--- PASSAGE TO READ ---

Repartition and Coalesce

• repartition - the code is as follows - partitionedDf = df.repartition(3)
• when we try to write this repartitioned dataframe, the output looks like follows -
• note - above, we saw repartition(number), but we can also use repartition(columns...) or repartition(number, columns...)
• when we do not specify a number to repartition and just column names, the number of partitions created = spark.sql.shuffle.partitions
• so basically, the number of partitions in repartition = either specified by us in the function call, or set via spark.sql.shuffle.partitions, and the column used for this partitioning can be specified by us as well
• when to use repartition - to improve performance, but we should be absolutely sure, since repartition would cause a shuffle
• when we are reducing number of partitions, do not use repartition, use coalesce
• coalesce will only collapse the partitions on the same worker node, thus avoiding a shuffle sort
• so my guess - if for e.g. we call coalesce(10), but the data was on 11 worker nodes, total number of partitions finally would be 11?

Hints

• we can add hints related to partitioning and joins
• hints - no guarantee that they would be used
• in the dataframe api, we can either use spark sql functions, or use dataframe.hint()
• join hint example using both techniques -

  df1.join(broadcast(df2))
  df1.join(df2.hint("broadcast"))
  

• partitioning hint example - df.hint("coalesce", 4)
• note - i don’t think there is any difference between chaining coalesce directly vs using it as a hint
• when writing the same using sql, there is a special comment syntax we use

Shared Variables

• these were both primarily used in rdd apis, but can have a niche use case in dataframe world as well

Broadcast Variables

• broadcast variables use case - e.g. our udf uses some static reference data
• the reference data is for e.g. 5-10 mb, i.e. too big to store in plain code
• so, we can for e.g. store it in a file, and broadcast it to all the nodes
• this way, this variable can then be used inside the udf
• my understanding - maybe we can use closure as well i.e. we store the data in like a variable outside the udf, and then access it in the udf
• disadvantage of using closure - if for e.g. we have 1000 tasks running on 30 nodes, there would be 1000 deserializations. in case of broadcast variables however, there would only be 30 deserializations
• example -

  SparkSession spark = // ...

--- DATASET CONTENT ---

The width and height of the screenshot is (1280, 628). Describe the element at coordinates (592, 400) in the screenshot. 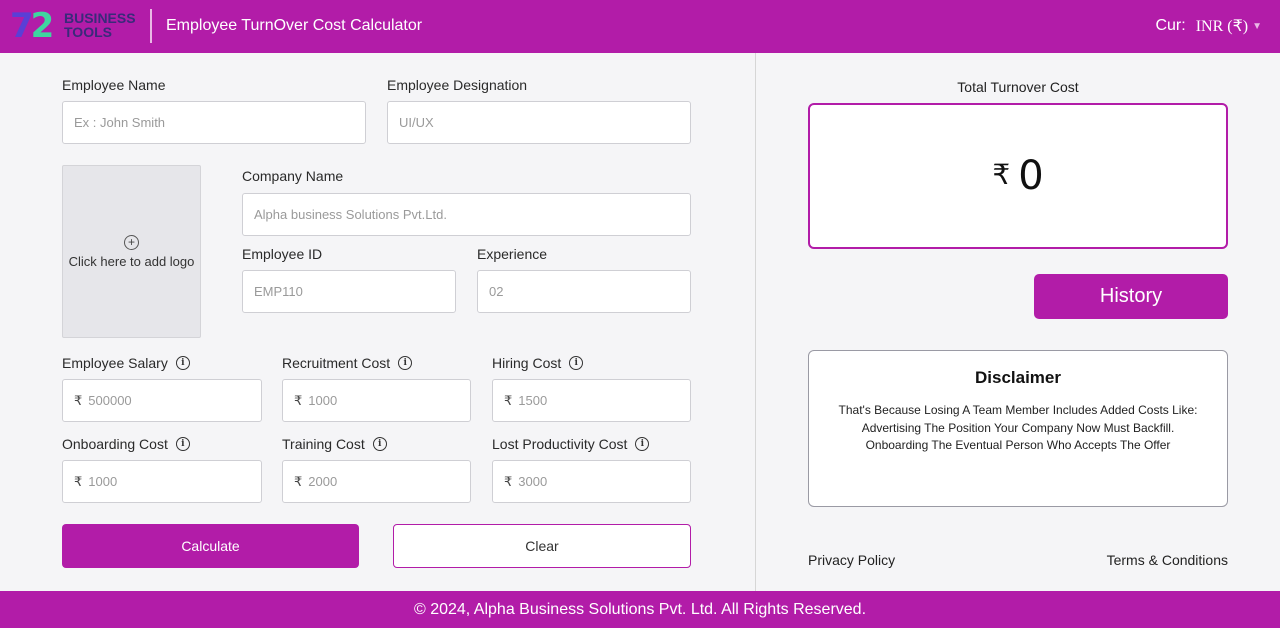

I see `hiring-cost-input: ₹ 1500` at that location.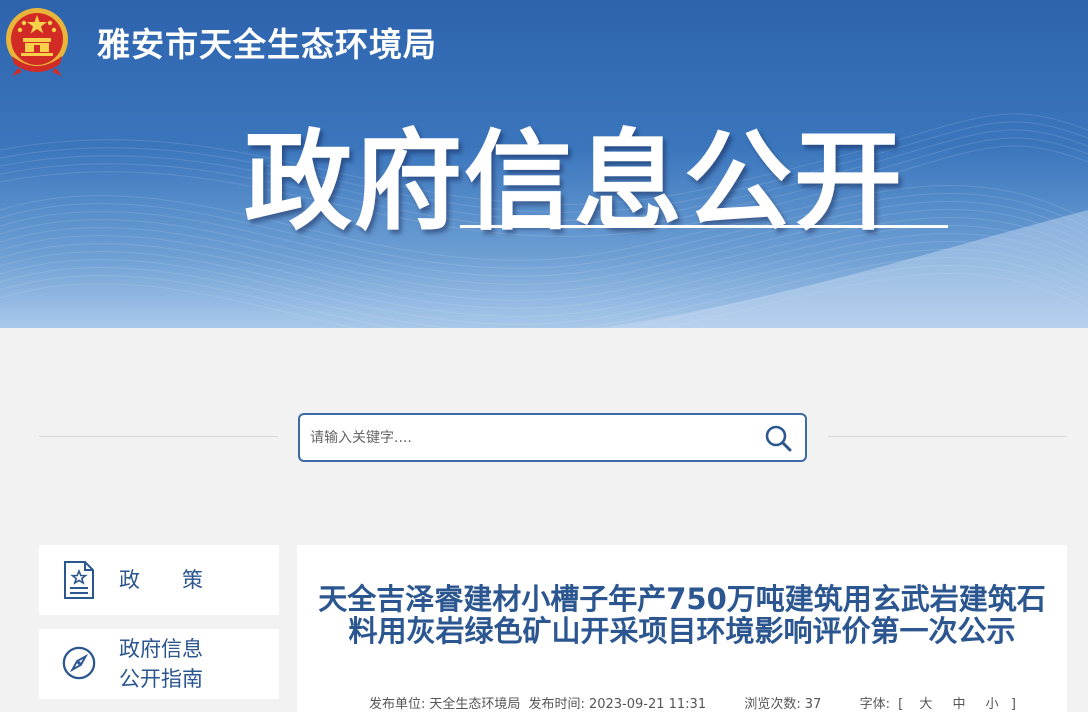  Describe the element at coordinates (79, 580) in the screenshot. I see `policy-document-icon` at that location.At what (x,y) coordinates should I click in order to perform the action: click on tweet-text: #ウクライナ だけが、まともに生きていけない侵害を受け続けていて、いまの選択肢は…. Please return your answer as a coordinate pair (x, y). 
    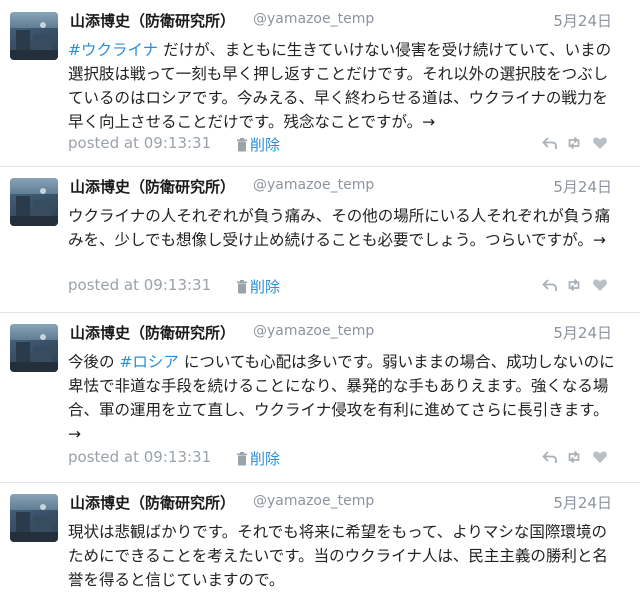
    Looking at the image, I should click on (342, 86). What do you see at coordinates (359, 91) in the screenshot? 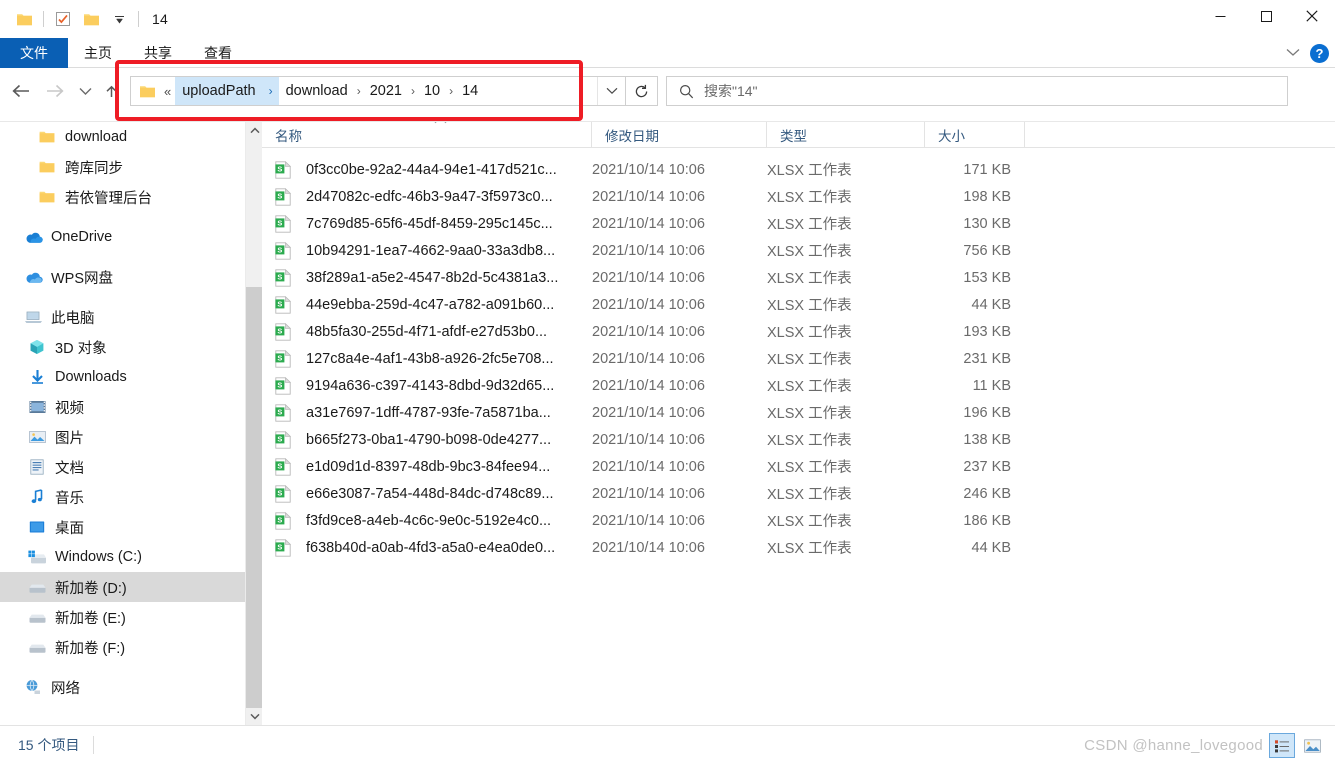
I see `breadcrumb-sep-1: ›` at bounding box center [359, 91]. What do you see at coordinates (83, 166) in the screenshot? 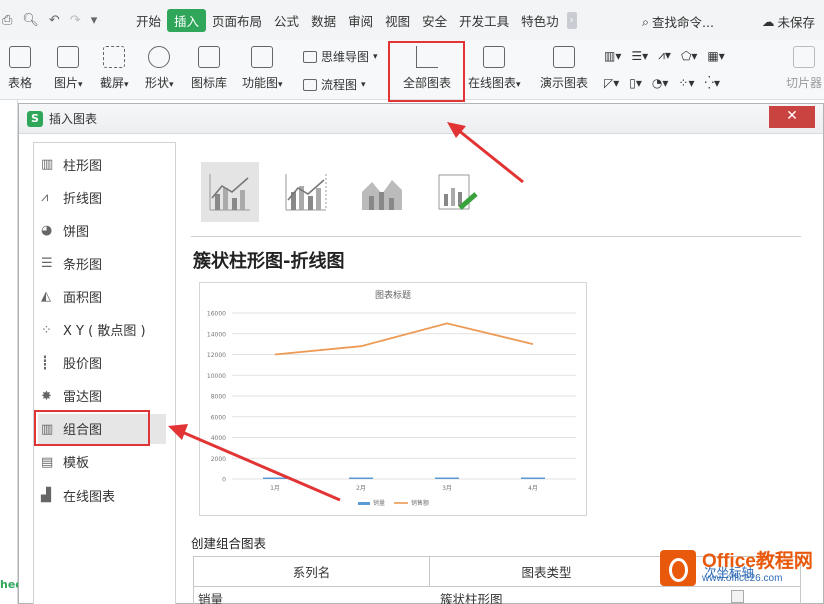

---

» THE TASK:
Reproduce the Spark notes on repartitioning, hints, and shared variables word for word, from start to finish.

» OUTPUT OF THE EXERCISE:
Repartition and Coalesce

• repartition - the code is as follows - partitionedDf = df.repartition(3)
• when we try to write this repartitioned dataframe, the output looks like follows -
• note - above, we saw repartition(number), but we can also use repartition(columns...) or repartition(number, columns...)
• when we do not specify a number to repartition and just column names, the number of partitions created = spark.sql.shuffle.partitions
• so basically, the number of partitions in repartition = either specified by us in the function call, or set via spark.sql.shuffle.partitions, and the column used for this partitioning can be specified by us as well
• when to use repartition - to improve performance, but we should be absolutely sure, since repartition would cause a shuffle
• when we are reducing number of partitions, do not use repartition, use coalesce
• coalesce will only collapse the partitions on the same worker node, thus avoiding a shuffle sort
• so my guess - if for e.g. we call coalesce(10), but the data was on 11 worker nodes, total number of partitions finally would be 11?

Hints

• we can add hints related to partitioning and joins
• hints - no guarantee that they would be used
• in the dataframe api, we can either use spark sql functions, or use dataframe.hint()
• join hint example using both techniques -

  df1.join(broadcast(df2))
  df1.join(df2.hint("broadcast"))
  

• partitioning hint example - df.hint("coalesce", 4)
• note - i don’t think there is any difference between chaining coalesce directly vs using it as a hint
• when writing the same using sql, there is a special comment syntax we use

Shared Variables

• these were both primarily used in rdd apis, but can have a niche use case in dataframe world as well

Broadcast Variables

• broadcast variables use case - e.g. our udf uses some static reference data
• the reference data is for e.g. 5-10 mb, i.e. too big to store in plain code
• so, we can for e.g. store it in a file, and broadcast it to all the nodes
• this way, this variable can then be used inside the udf
• my understanding - maybe we can use closure as well i.e. we store the data in like a variable outside the udf, and then access it in the udf
• disadvantage of using closure - if for e.g. we have 1000 tasks running on 30 nodes, there would be 1000 deserializations. in case of broadcast variables however, there would only be 30 deserializations
• example -

  SparkSession spark = // ...